Please provide links to back your assertion that most Whites are racists and that said racism is the cause of police treatment of Blacks. Note, I’m not asking for proof that there are racist Whites, of course there are just as there are racist Blacks. I’m asking for proof that most Whites are racists.


Since I never made that claim, I will not support it.

But it is true that most (perhaps all) people have unconsciously internalised racist stereotypes from the broader culture.

    The truth? Everyone has some racist attitudes

    Here’s the bad news if you are one of those people asking, “Am I racist?”

    “If you have to ask if you are a racist, you are,” says Angela Bell, an assistant professor of psychology at Lafayette College in Pennsylvania. “And if you are not asking if you are a racist, you are.”

    Bell’s paradoxical response is part of what she and others say about racism: It’s almost impossible not to be a racist growing up in the US. If you think you’re immune from it, that denial itself is part of how racism perpetuates.

    “You start off with the assumption that you are, because everybody living in the United States has internalized stereotypes about Black people,” says Mark Naison, an activist and a professor of African American Studies at Fordham University in New York City.

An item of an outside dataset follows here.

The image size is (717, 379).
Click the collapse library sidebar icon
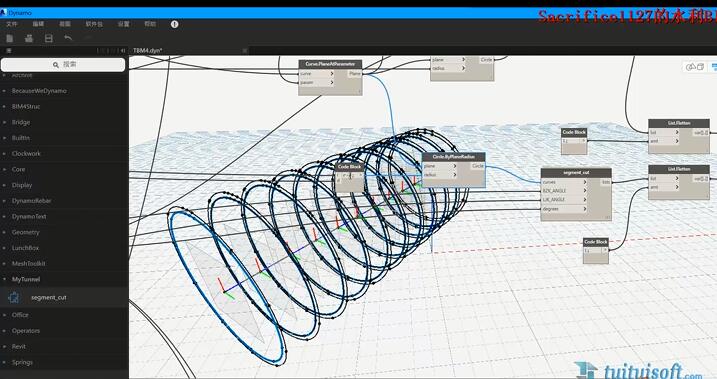[123, 51]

    “One of the things I learned very early in my development is that everyone in American society internalized anti-Black attitudes because they are so ingrained in our culture,” he says.

https://www.mercurynews.com/2020/06/21/ ... he-answer/

When you also take into a count things like the fact that lynching is still legal, or was only recently made illegal, and the history of systemic racism in policing, and the contrast in reactions by cops to the Kenosha killer and Jacob Blake, it is difficult to argue that things have substantially changed between police and BIPOC people in the USA.
#15119715
Pants-of-dog wrote:Then support (not prove) your POSITIVE claim that the US problem with police brutality can comprehensively be explained without recourse to racism.

As soon as you toss in the “without” you’re asking me to prove a negative. And no, I’m not going to go along with starting from the assumption that we have a serious police brutality problem that can be explained by systemic racism, then trying to disprove it. The burden of proof lies on those that claim the problem exists in the first place. Yes, there are isolated incidents of police brutality. Provide proof that such brutality is a systemic problem.

Since I never made that claim, I will not support it.

But it is true that most (perhaps all) people have unconsciously internalised racist stereotypes from the broader culture.

So you aren’t claiming that most Whites are racist, you’re claiming that everyone is racist? Again, prove it. And no, a newspaper article I can’t access doesn’t count as proof.